### DIRECTIONS
What would these rows look like as a Markdown table with the columns Row and Line, starting at the line that contains "Where should I" and ending at the line that contains "Instruction: Click the", with any blank lines omitted?

### SUPPLIED RECORDS
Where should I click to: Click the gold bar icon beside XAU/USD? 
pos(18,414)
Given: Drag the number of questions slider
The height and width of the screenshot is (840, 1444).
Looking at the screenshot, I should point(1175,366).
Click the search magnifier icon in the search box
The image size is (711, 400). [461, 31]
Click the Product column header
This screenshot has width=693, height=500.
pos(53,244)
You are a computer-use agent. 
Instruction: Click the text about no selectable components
...
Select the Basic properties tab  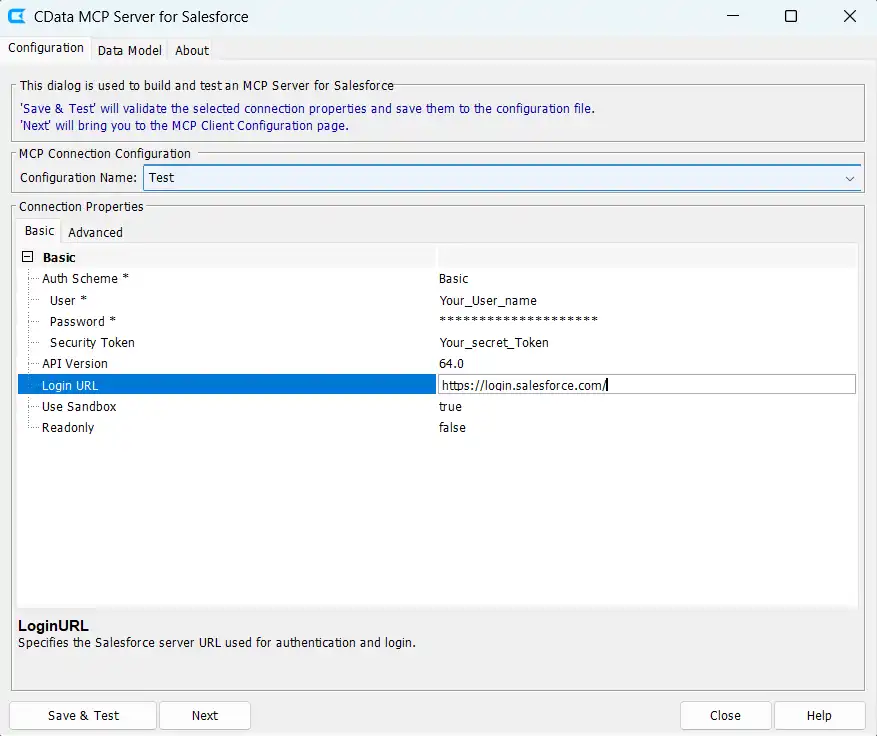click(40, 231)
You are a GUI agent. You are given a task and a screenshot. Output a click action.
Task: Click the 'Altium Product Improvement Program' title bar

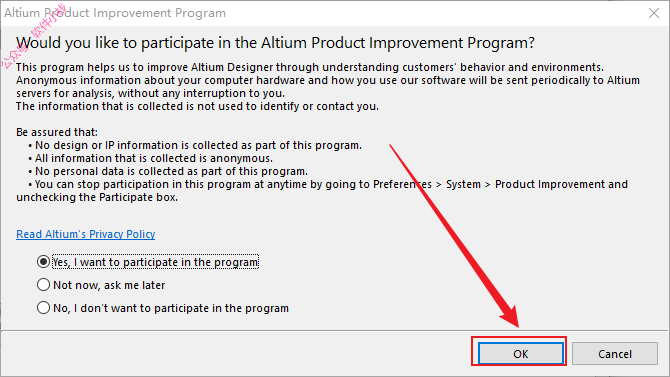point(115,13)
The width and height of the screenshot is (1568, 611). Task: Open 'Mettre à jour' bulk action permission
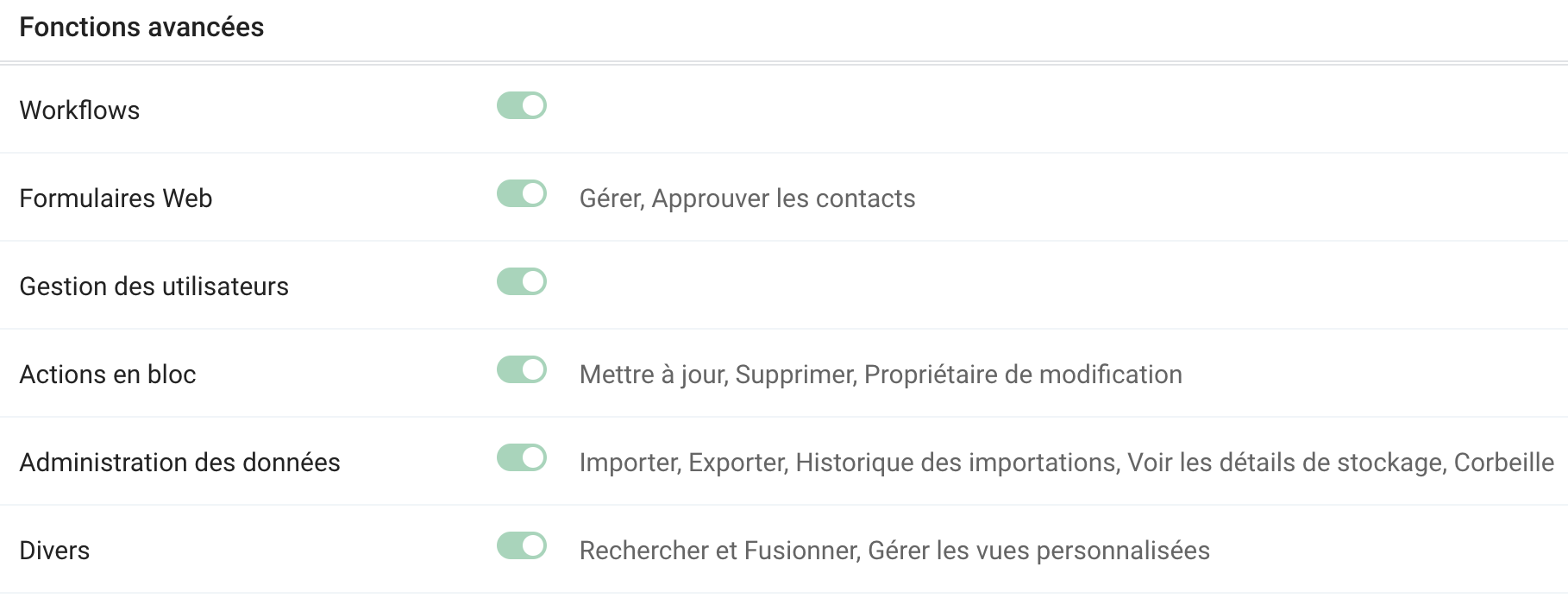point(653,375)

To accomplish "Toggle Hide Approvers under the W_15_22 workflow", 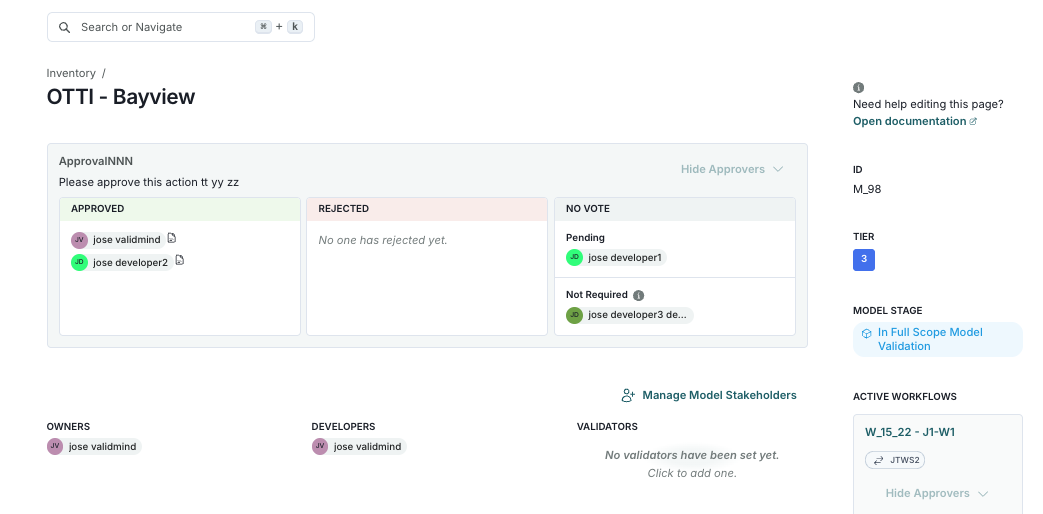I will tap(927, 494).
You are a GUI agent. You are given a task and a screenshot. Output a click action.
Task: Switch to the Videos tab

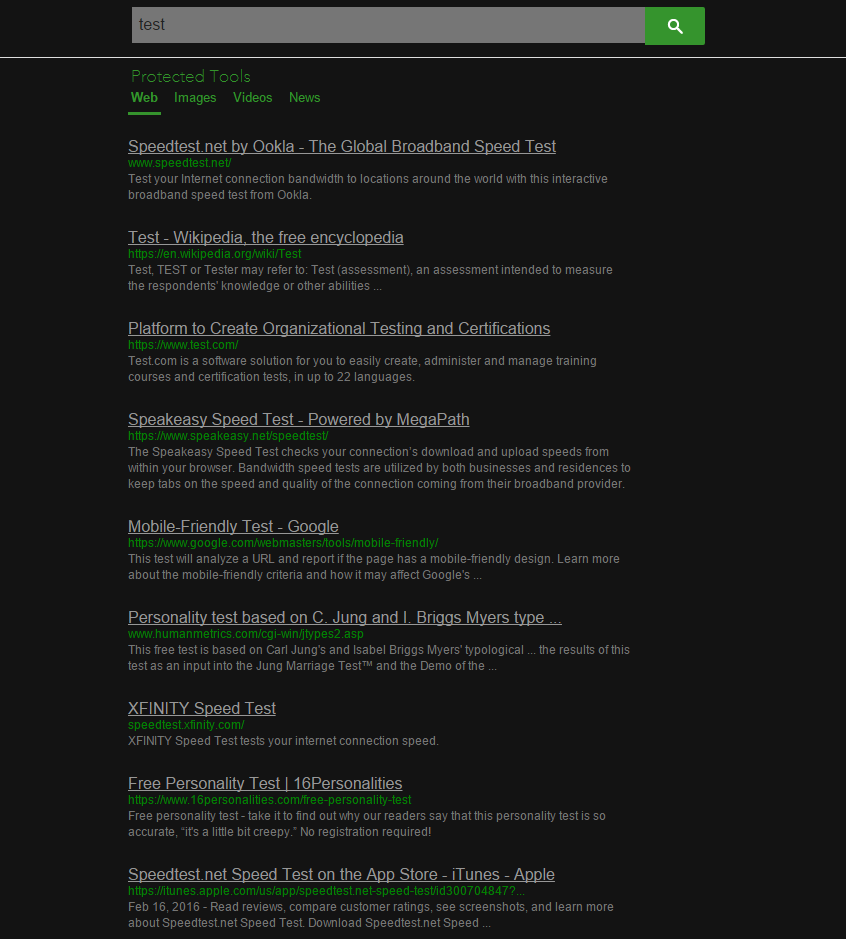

### CORRECT ANSWER
| Row | Line |
|---|---|
| 1 | Where should I click to: Click the gold bar icon beside XAU/USD?  |
| 2 | pos(18,414) |
| 3 | Given: Drag the number of questions slider |
| 4 | The height and width of the screenshot is (840, 1444). |
| 5 | Looking at the screenshot, I should point(1175,366). |
| 6 | Click the search magnifier icon in the search box |
| 7 | The image size is (711, 400). [461, 31] |
| 8 | Click the Product column header |
| 9 | This screenshot has width=693, height=500. |
| 10 | pos(53,244) |
| 11 | You are a computer-use agent.  |
| 12 | Instruction: Click the text about no selectable components |